3

I'm designing some cross platform tool, and I want to store some read only data, kind of resource data like:

  • Program icon
  • Images
  • Strings
  • "Manufacturated by ..." info
  • File version info

I'm trying to code the tool, either "pure c" or "c++".

I want to store the resource data using assembler, therefore, the data could be read in two ways:

(1) The program or shared library itselfs read its data, as a variable or assembler data section.

(2) The executable file or shared library file could be read by other program without been running or loaded.

The data will be only write once, when the code is compiled.

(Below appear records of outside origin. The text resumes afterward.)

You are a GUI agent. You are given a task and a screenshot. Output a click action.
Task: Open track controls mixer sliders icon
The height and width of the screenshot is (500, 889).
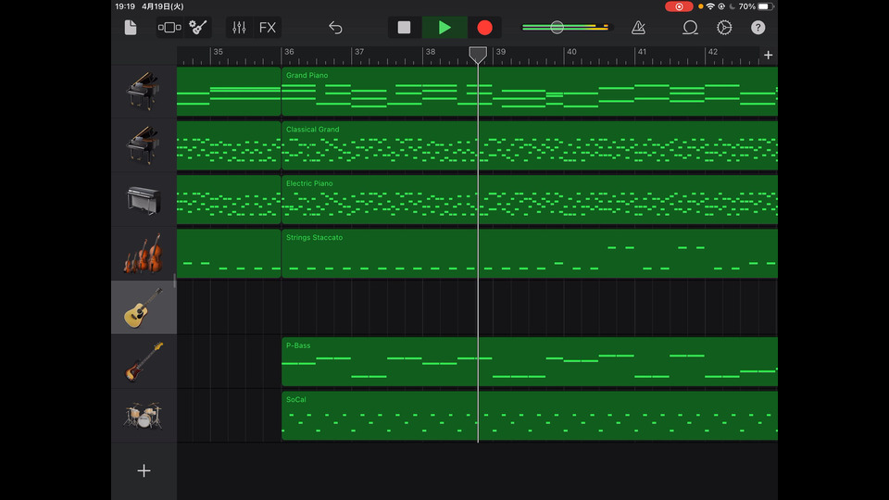[239, 28]
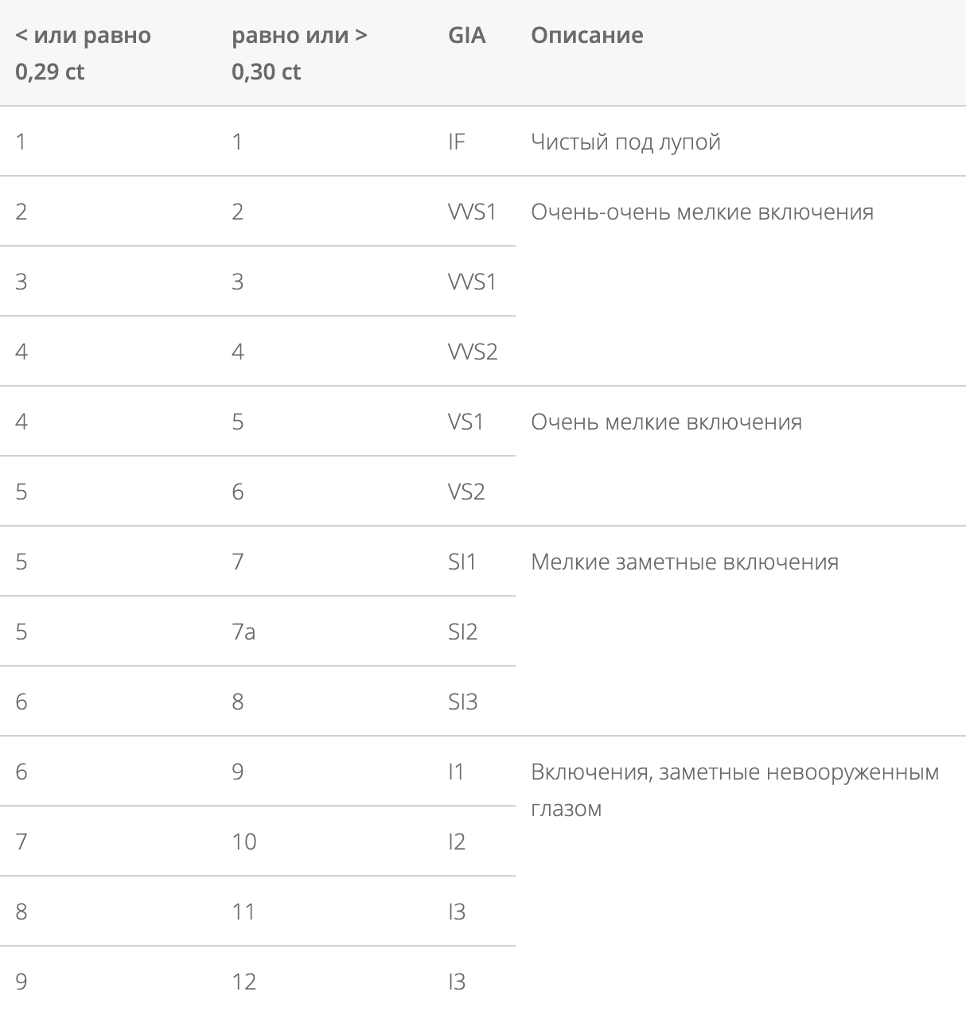Click 'Чистый под лупой' description text
Viewport: 966px width, 1015px height.
[x=625, y=142]
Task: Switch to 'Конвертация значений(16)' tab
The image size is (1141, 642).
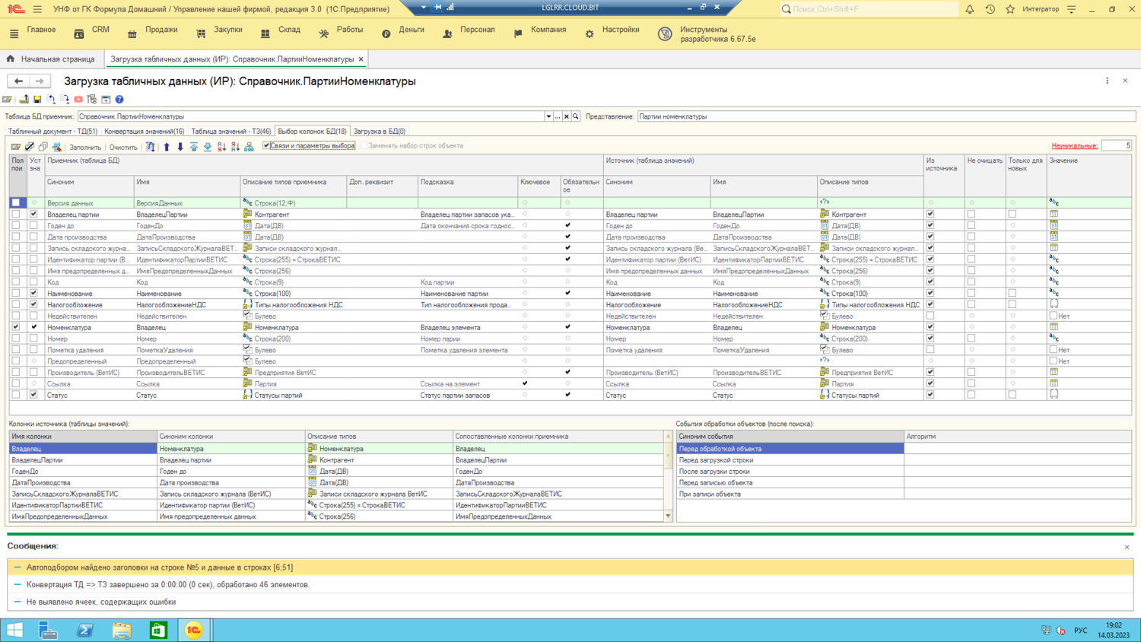Action: click(x=144, y=132)
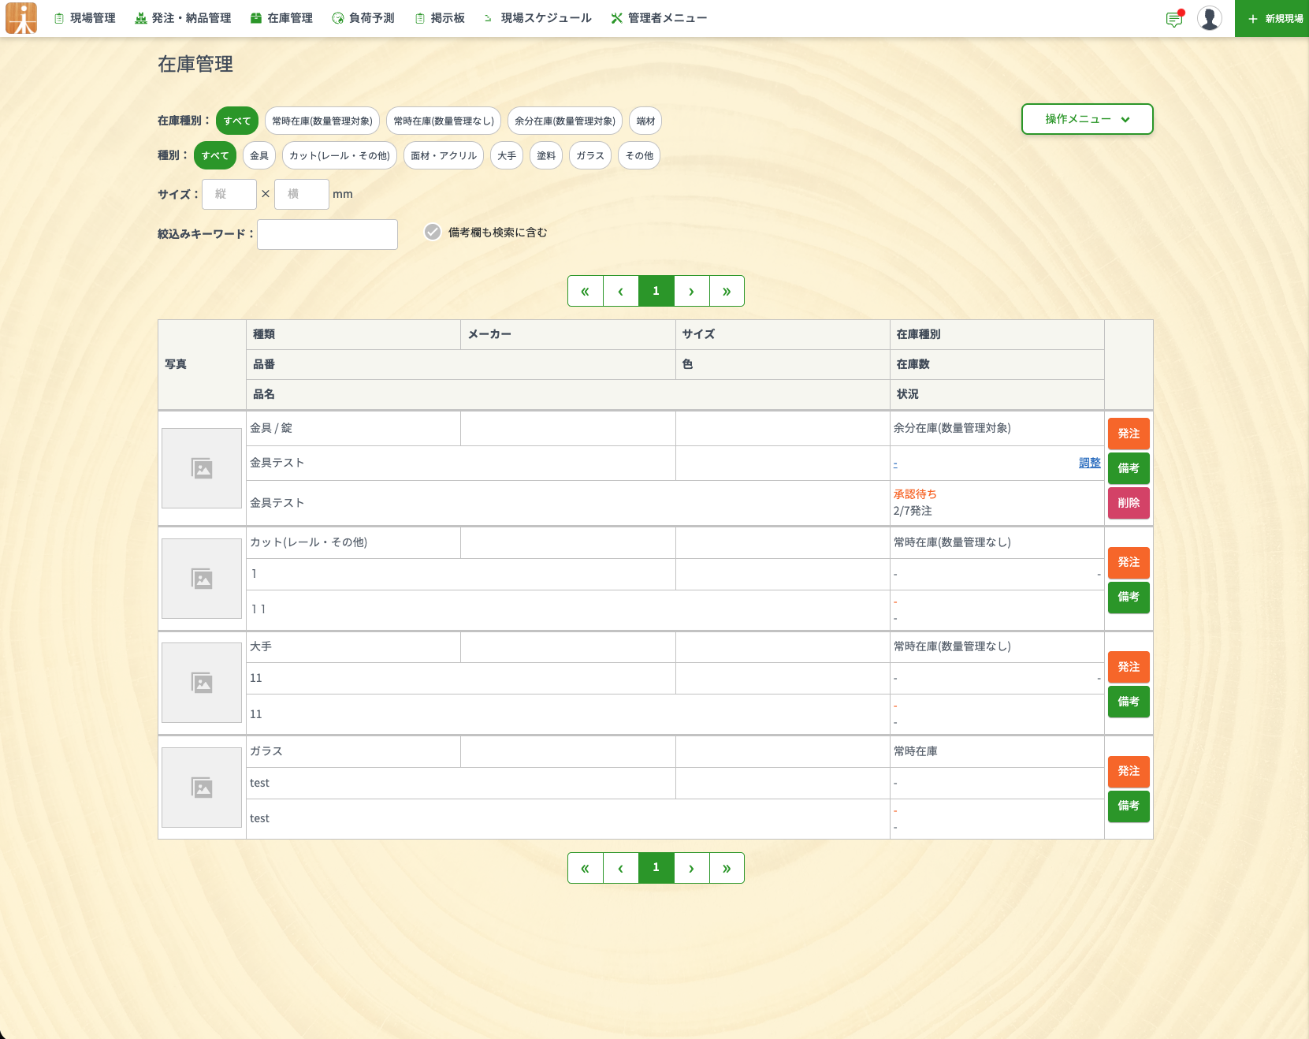This screenshot has width=1309, height=1039.
Task: Toggle 備考欄も検索に含む checkbox
Action: pyautogui.click(x=433, y=232)
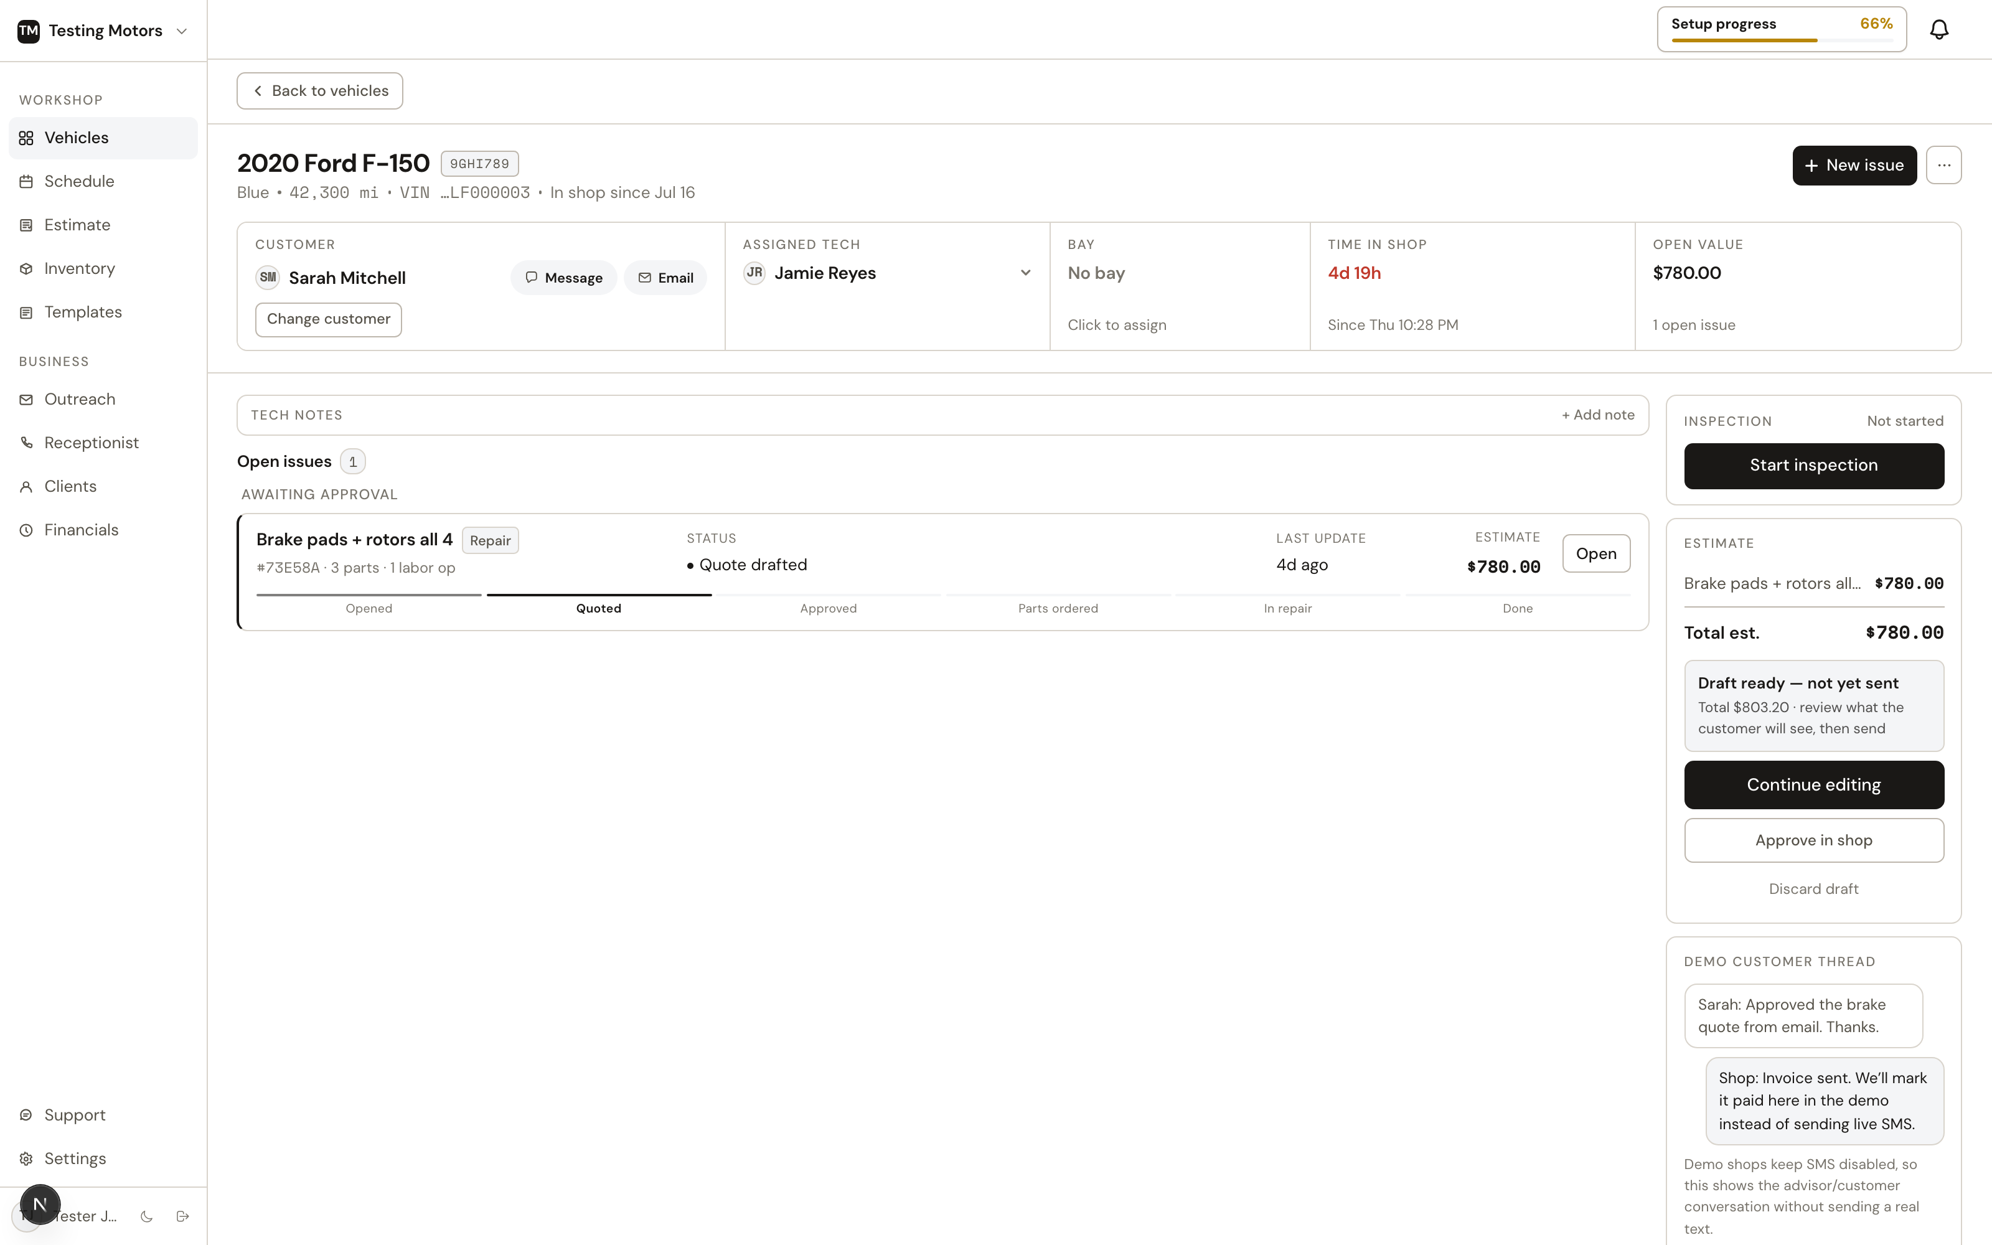Open the three-dot more options menu

(x=1943, y=166)
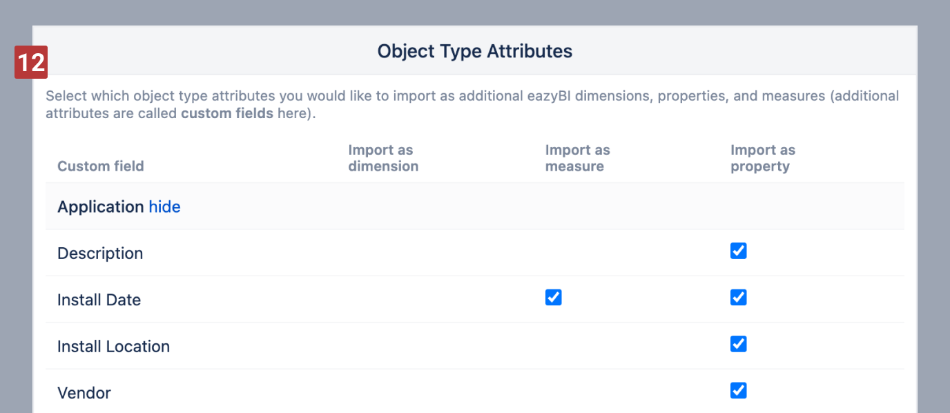The image size is (950, 413).
Task: Uncheck Vendor import as property checkbox
Action: pos(738,390)
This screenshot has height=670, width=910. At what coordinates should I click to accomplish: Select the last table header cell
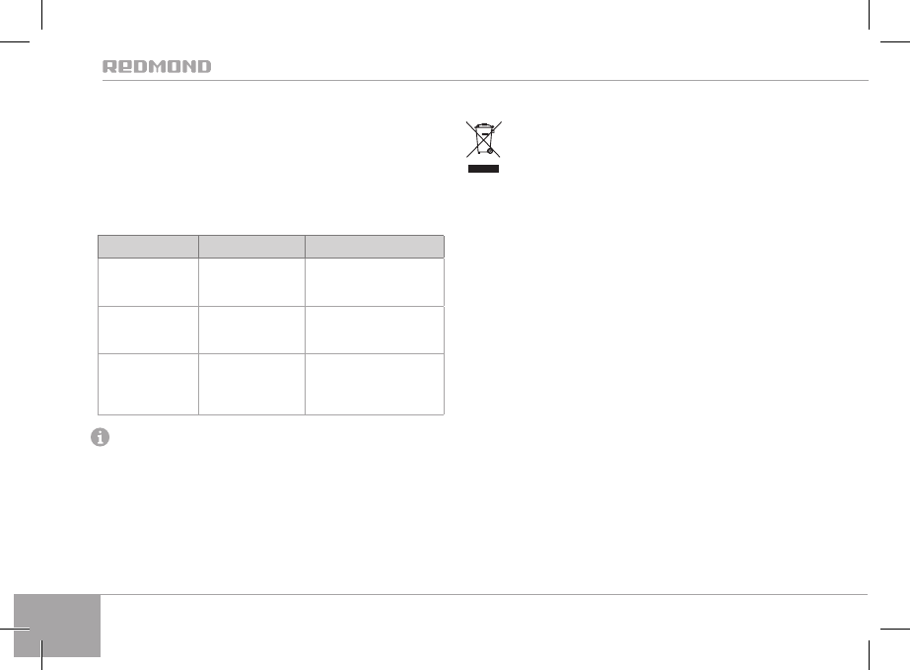375,247
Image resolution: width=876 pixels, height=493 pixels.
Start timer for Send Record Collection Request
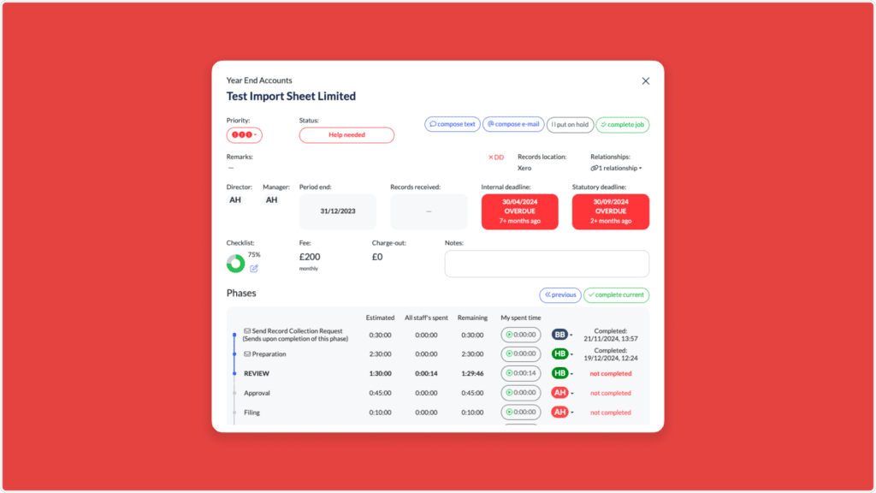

I found 2 possible ways to do this.

(1) Inline assembly. Add asm instructions, directly, to the "pure c" or "c++" files, several compilers, like Borland, MS, GNU, had some form of this.

(2) Generate the code and the assembly code in separate files, and, use a compiler tool, such a linker, build, or compiler, to compile togheter all.

I don't want to store assembler instructions, only data.

I'm targeting x86-32 bits processors, Windows, Linux & BSD, but, can be extended to other platforms or architectures, if possible.

I'm aware that Windows & Linux use different file formats such as PE or COFF or ELF binaries.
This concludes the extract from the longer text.